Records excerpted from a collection
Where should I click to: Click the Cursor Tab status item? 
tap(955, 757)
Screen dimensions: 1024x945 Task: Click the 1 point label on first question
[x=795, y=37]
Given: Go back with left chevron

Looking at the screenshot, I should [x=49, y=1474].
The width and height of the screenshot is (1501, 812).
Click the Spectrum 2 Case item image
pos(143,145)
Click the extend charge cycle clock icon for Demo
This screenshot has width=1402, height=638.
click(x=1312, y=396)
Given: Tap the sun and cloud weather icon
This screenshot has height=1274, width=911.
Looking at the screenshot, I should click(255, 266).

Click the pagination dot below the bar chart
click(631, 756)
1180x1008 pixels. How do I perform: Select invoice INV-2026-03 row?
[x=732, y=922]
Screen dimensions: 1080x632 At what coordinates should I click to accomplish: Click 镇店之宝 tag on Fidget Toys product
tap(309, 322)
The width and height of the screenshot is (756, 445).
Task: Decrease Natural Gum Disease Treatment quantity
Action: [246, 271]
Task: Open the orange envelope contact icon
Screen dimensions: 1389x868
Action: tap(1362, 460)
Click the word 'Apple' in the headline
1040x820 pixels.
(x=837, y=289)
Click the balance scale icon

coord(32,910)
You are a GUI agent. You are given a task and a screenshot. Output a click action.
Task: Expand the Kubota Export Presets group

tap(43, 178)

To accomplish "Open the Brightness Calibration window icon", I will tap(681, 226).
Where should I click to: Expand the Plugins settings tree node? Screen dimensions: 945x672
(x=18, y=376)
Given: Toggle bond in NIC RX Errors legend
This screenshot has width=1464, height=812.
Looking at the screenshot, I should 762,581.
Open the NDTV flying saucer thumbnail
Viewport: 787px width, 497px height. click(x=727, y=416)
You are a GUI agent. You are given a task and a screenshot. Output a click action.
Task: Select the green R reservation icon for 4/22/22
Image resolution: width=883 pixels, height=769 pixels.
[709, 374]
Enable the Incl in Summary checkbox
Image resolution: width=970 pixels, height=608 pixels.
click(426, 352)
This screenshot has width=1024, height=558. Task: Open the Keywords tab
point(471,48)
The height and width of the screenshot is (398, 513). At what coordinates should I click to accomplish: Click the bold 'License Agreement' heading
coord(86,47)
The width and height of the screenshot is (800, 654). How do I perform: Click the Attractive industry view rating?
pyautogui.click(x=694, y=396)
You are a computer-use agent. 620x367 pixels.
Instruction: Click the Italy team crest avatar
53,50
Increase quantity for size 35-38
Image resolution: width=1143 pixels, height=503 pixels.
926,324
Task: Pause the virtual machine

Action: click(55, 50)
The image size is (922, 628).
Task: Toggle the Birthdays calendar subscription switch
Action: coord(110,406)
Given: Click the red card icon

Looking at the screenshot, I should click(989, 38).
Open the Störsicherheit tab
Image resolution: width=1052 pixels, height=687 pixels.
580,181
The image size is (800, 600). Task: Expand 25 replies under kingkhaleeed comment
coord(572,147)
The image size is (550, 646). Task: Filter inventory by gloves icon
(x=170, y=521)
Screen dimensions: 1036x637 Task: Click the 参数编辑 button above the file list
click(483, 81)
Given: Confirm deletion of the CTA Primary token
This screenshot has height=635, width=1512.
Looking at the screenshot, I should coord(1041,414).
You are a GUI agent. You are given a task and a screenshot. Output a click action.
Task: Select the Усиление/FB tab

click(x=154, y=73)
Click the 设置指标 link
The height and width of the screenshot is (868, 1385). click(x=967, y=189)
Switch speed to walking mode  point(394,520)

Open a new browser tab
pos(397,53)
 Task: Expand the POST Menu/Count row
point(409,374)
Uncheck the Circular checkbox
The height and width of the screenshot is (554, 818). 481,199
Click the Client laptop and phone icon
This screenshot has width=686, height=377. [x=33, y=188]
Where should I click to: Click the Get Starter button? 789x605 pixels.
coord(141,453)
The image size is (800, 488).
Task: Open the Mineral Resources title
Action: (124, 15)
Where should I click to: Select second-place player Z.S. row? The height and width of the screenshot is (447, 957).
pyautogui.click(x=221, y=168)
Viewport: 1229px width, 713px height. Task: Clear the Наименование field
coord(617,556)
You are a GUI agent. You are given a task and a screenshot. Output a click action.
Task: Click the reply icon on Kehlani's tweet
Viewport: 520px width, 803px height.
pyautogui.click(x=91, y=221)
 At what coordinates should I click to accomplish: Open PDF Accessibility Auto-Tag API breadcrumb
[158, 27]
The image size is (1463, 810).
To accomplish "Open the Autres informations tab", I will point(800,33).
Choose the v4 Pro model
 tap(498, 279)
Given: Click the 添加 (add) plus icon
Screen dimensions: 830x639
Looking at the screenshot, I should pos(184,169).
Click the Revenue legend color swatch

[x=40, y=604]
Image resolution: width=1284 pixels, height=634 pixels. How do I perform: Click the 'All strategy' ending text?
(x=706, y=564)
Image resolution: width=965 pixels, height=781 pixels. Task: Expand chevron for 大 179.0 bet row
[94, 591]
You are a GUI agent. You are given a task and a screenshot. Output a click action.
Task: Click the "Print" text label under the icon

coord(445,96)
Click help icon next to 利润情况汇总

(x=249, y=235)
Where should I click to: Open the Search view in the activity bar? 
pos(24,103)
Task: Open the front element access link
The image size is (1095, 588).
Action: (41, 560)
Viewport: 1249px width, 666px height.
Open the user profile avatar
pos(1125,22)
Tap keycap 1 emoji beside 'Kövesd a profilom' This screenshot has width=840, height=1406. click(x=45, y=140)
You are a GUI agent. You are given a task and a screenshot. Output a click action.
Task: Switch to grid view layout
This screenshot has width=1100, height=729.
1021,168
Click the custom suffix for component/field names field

→ WHAT YOU NEED TO DO
All of the data, from the first line to the last, should be written out exactly.

→ ANSWER
Where should I click to: Click the Cursor Tab status item? 
tap(955, 757)
Screen dimensions: 1024x945 Task: Click the 1 point label on first question
[x=795, y=37]
Given: Go back with left chevron

Looking at the screenshot, I should [x=49, y=1474].
The width and height of the screenshot is (1501, 812).
Click the Spectrum 2 Case item image
pos(143,145)
Click the extend charge cycle clock icon for Demo
This screenshot has width=1402, height=638.
click(x=1312, y=396)
Given: Tap the sun and cloud weather icon
This screenshot has height=1274, width=911.
Looking at the screenshot, I should click(255, 266).

Click the pagination dot below the bar chart
click(631, 756)
1180x1008 pixels. How do I perform: Select invoice INV-2026-03 row?
[x=732, y=922]
Screen dimensions: 1080x632 At what coordinates should I click to accomplish: Click 镇店之宝 tag on Fidget Toys product
tap(309, 322)
The width and height of the screenshot is (756, 445).
Task: Decrease Natural Gum Disease Treatment quantity
Action: [246, 271]
Task: Open the orange envelope contact icon
Screen dimensions: 1389x868
Action: tap(1362, 460)
Click the word 'Apple' in the headline
1040x820 pixels.
(x=837, y=289)
Click the balance scale icon

coord(32,910)
You are a GUI agent. You are given a task and a screenshot. Output a click action.
Task: Expand the Kubota Export Presets group

tap(43, 178)

To accomplish "Open the Brightness Calibration window icon", I will tap(681, 226).
Where should I click to: Expand the Plugins settings tree node? Screen dimensions: 945x672
(x=18, y=376)
Given: Toggle bond in NIC RX Errors legend
This screenshot has width=1464, height=812.
Looking at the screenshot, I should 762,581.
Open the NDTV flying saucer thumbnail
Viewport: 787px width, 497px height. click(x=727, y=416)
You are a GUI agent. You are given a task and a screenshot. Output a click action.
Task: Select the green R reservation icon for 4/22/22
Image resolution: width=883 pixels, height=769 pixels.
[709, 374]
Enable the Incl in Summary checkbox
Image resolution: width=970 pixels, height=608 pixels.
click(426, 352)
This screenshot has width=1024, height=558. Task: Open the Keywords tab
point(471,48)
The height and width of the screenshot is (398, 513). At what coordinates should I click to accomplish: Click the bold 'License Agreement' heading
coord(86,47)
The width and height of the screenshot is (800, 654). How do I perform: Click the Attractive industry view rating?
pyautogui.click(x=694, y=396)
You are a computer-use agent. 620x367 pixels.
Instruction: Click the Italy team crest avatar
53,50
Increase quantity for size 35-38
Image resolution: width=1143 pixels, height=503 pixels.
926,324
Task: Pause the virtual machine

Action: click(55, 50)
The image size is (922, 628).
Task: Toggle the Birthdays calendar subscription switch
Action: coord(110,406)
Given: Click the red card icon

Looking at the screenshot, I should click(989, 38).
Open the Störsicherheit tab
Image resolution: width=1052 pixels, height=687 pixels.
580,181
The image size is (800, 600). Task: Expand 25 replies under kingkhaleeed comment
coord(572,147)
The image size is (550, 646). Task: Filter inventory by gloves icon
(x=170, y=521)
Screen dimensions: 1036x637 Task: Click the 参数编辑 button above the file list
click(483, 81)
Given: Confirm deletion of the CTA Primary token
This screenshot has height=635, width=1512.
Looking at the screenshot, I should coord(1041,414).
You are a GUI agent. You are given a task and a screenshot. Output a click action.
Task: Select the Усиление/FB tab

click(x=154, y=73)
Click the 设置指标 link
The height and width of the screenshot is (868, 1385). click(x=967, y=189)
Switch speed to walking mode  point(394,520)

Open a new browser tab
pos(397,53)
 Task: Expand the POST Menu/Count row
point(409,374)
Uncheck the Circular checkbox
The height and width of the screenshot is (554, 818). 481,199
Click the Client laptop and phone icon
This screenshot has width=686, height=377. [x=33, y=188]
Where should I click to: Click the Get Starter button? 789x605 pixels.
coord(141,453)
The image size is (800, 488).
Task: Open the Mineral Resources title
Action: (124, 15)
Where should I click to: Select second-place player Z.S. row? The height and width of the screenshot is (447, 957).
pyautogui.click(x=221, y=168)
Viewport: 1229px width, 713px height. Task: Clear the Наименование field
coord(617,556)
You are a GUI agent. You are given a task and a screenshot. Output a click action.
Task: Click the reply icon on Kehlani's tweet
Viewport: 520px width, 803px height.
pyautogui.click(x=91, y=221)
 At what coordinates should I click to accomplish: Open PDF Accessibility Auto-Tag API breadcrumb
[158, 27]
The image size is (1463, 810).
To accomplish "Open the Autres informations tab", I will point(800,33).
Choose the v4 Pro model
 tap(498, 279)
Given: Click the 添加 (add) plus icon
Screen dimensions: 830x639
Looking at the screenshot, I should pos(184,169).
Click the Revenue legend color swatch

[x=40, y=604]
Image resolution: width=1284 pixels, height=634 pixels. How do I perform: Click the 'All strategy' ending text?
(x=706, y=564)
Image resolution: width=965 pixels, height=781 pixels. Task: Expand chevron for 大 179.0 bet row
[94, 591]
You are a GUI agent. You are given a task and a screenshot. Output a click action.
Task: Click the "Print" text label under the icon

coord(445,96)
Click help icon next to 利润情况汇总

(x=249, y=235)
Where should I click to: Open the Search view in the activity bar? 
pos(24,103)
Task: Open the front element access link
The image size is (1095, 588).
Action: (41, 560)
Viewport: 1249px width, 666px height.
Open the user profile avatar
pos(1125,22)
Tap keycap 1 emoji beside 'Kövesd a profilom' This screenshot has width=840, height=1406. click(x=45, y=140)
You are a GUI agent. You are given a task and a screenshot. Output a click action.
Task: Switch to grid view layout
This screenshot has width=1100, height=729.
1021,168
Click the custom suffix for component/field names field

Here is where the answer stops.